EscaRAMuzas: A Round-up of Spanish Students’ Visit to the Cowgirl Museum
Dr. Amy Bell, Associate Professor and Program Director of Spanish, and members of her SPN4302 Women Writers class, recently ambled on over to the National Cowgirl Museum and Hall of Fame to hear a panel discussion on the museum’s current exhibit, "Soldaderas to Amazonas: Escaramuzas Charras." The panel was moderated by Marcela Fuentes, PhD and former escaramuza. The panel members included the award-winning photographer Constance Jaeggi, whose series of portraits Escaramuza, The Poetics of Home are featured in the second gallery of the exhibit; 2023 Texas Poet Laureate Irene Lara Silva; and recognized educator, poet, and writing project fellow at UCLA, Angelina Sáenz. In the exhibit, stirring poems by Silva and Sáenz are interspersed with Jaeggi’s remarkable photographs to create an inspiring portrait of the escaramuza community in the United States. The sport consists of an eight-member team of equestrians executing intricate patterns at a gallop. The riders mount side saddle and don sombreros charro, rebozos, boots, and brightly colored, elaborate (and heavy!) dresses that harken back to those worn by the adelitas—female soldiers of the Mexican Revolution.
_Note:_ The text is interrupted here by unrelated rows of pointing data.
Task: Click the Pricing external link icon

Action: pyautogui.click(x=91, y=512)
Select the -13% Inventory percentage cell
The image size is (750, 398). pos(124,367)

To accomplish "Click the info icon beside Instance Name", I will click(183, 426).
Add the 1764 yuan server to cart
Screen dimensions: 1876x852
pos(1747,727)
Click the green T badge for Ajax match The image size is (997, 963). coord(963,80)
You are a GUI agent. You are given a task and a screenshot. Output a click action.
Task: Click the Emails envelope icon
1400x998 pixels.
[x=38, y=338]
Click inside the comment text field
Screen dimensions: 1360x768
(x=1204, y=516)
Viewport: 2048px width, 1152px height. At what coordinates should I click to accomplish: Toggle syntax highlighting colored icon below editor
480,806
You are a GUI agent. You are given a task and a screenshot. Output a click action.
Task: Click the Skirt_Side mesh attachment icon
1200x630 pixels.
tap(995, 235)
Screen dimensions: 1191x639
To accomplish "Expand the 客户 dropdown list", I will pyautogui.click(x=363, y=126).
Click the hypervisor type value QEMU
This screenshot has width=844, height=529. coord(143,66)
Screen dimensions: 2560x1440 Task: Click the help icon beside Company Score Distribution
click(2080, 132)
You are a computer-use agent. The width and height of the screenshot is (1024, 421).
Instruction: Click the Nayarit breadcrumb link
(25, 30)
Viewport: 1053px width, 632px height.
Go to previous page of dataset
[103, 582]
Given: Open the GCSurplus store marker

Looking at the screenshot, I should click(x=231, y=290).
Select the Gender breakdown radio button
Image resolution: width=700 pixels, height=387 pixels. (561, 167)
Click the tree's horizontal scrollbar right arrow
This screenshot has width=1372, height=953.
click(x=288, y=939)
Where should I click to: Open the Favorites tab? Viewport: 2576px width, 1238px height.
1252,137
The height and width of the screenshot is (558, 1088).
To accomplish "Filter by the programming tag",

The exhibit communicates the toughness, beauty, and dedication of the escaramuzas, for whom the sport is a way of life rather than a means to accrue large payouts or million-dollar sponsorships, as a rodeo cowboy might.
The panel discussion covered themes of identity, family, and gender within the escaramuza community—themes that Dr. Bell and her SPN4303 students are exploring in the female-authored works they are reading this semester. Firmly convinced of the value of experiential learning, Dr. Bell regularly organizes such excursions for her classes—over the years she and her students have ventured beyond the classroom to area galleries, museums, festivals, parades, theaters, operas, restaurants, and even to foreign countries. “In terms of field trips,” quipped Dr. Bell, “this isn’t our first rodeo.”